No hay ninguna necesidad inevitable de continuar si las elecciones no responden a nuestras expectativas. Puede ser que apelar a la responsabilidad de los universitarios españoles para que corrijan un comportamiento que genera un embolsamiento o provoca el abandono en las titulaciones tras dos o más años de permanencia en el sistema público universitario sea una tarea laboriosa y no permita evitar, en el corto plazo, un aumento de la eficiencia en las tasas de graduación.
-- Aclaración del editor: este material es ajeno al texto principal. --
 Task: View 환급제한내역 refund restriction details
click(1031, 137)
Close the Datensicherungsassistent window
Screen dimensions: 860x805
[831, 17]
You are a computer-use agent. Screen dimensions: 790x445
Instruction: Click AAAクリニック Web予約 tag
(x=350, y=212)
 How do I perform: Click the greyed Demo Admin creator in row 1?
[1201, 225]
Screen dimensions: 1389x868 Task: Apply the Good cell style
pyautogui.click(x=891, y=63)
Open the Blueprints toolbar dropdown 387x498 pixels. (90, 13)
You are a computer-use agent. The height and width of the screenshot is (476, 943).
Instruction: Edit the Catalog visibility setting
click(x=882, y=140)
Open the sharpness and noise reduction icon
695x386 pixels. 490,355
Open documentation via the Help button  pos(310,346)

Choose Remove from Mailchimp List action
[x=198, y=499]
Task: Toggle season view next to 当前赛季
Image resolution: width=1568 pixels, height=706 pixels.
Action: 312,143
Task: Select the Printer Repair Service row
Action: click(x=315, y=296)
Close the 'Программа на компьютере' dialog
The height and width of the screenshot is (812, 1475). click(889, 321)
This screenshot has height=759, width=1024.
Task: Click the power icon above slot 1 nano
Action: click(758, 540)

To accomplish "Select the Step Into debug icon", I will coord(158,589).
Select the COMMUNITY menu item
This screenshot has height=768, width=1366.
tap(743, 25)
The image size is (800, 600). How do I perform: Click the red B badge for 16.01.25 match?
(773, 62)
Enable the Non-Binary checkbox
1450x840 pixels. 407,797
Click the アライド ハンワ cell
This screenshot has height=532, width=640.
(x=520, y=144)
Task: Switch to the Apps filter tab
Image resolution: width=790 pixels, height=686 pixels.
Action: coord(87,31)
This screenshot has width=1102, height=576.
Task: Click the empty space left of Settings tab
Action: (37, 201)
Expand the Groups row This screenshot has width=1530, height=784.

Lo que sí parece plausible es apelar a la responsabilidad de las propias universidades para que decidan aplicar unos criterios de permanencia y rendimiento académico similares a los que se exigían en el curso 2011-2012 a los estudiantes becarios. O desde otro punto de vista, porque no se les puede pedir tampoco más responsabilidad a los estudiantes si en sus universidades se dan de bruces con una oferta de café para todos, monolítica, academizante, aunque esta sea de incuestionable calidad. Y es que, además, conviene recordar que en Europa hace tiempo que en lo que llamamos educación superior se incluyen diversas ramas formativas, es decir, la universitaria y la no universitaria, la inicial y la continua, la formal y la informal, y la FP de grado superior.
Las universidades no están concebidas solo como escuelas profesionales, aunque en España parezca que hayan asumido históricamente esta función por la ausencia de programas, instituciones, o enseñanzas —la formación profesional entre ellas— que hayan completado la preparación para el ejercicio de la profesión. No podemos minimizar este objetivo: la profesión es la base sobre la que se desarrolla la vida futura y no solo como un medio para ganarse la vida sino como un determinante de la posición en la estructura social, en la forja del carácter y en la adquisición de exigencias éticas decisivas. A las universidades y a los responsables del diseño y desarrollo de las políticas educativas les corresponde, eso sí, reflexionar sobre un modelo que en su función, organización y en la dotación de recursos facilite una diferenciación que evite el estancamiento de los estudiantes: o bien con medidas que atajen una permanencia inasumible por bajo rendimiento académico o por la falta de alternativas.
En un sistema de Educación Superior adaptado a las necesidades de cualificación de un capital humano que, además, se encuentra estrechamente vinculado a las demandas del mercado laboral, parece sensato reclamar a las administraciones públicas nuevas propuestas en la organización de la oferta de educación superior. Y, a las universidades, un amplio desarrollo de la autonomía universitaria basada en menos regulación y más libertad, con el fin de evitar la cómoda sensación de que no pasa nada si uno se toma su tiempo para reflexionar sobre el acierto o error de su decisión. Pero, resulta que esa inercia o ese tiempo de permanencia en nuestras universidades o esa indecisión, independientemente de su duración, supone, de hecho, disponer de unos recursos públicos que vienen a cubrir cada año el 80% del coste de los estudios.
Mercedes de Esteban Villar es directora de STUDIA XXI y vicepresidenta de la Fundación Europea Sociedad y Educación.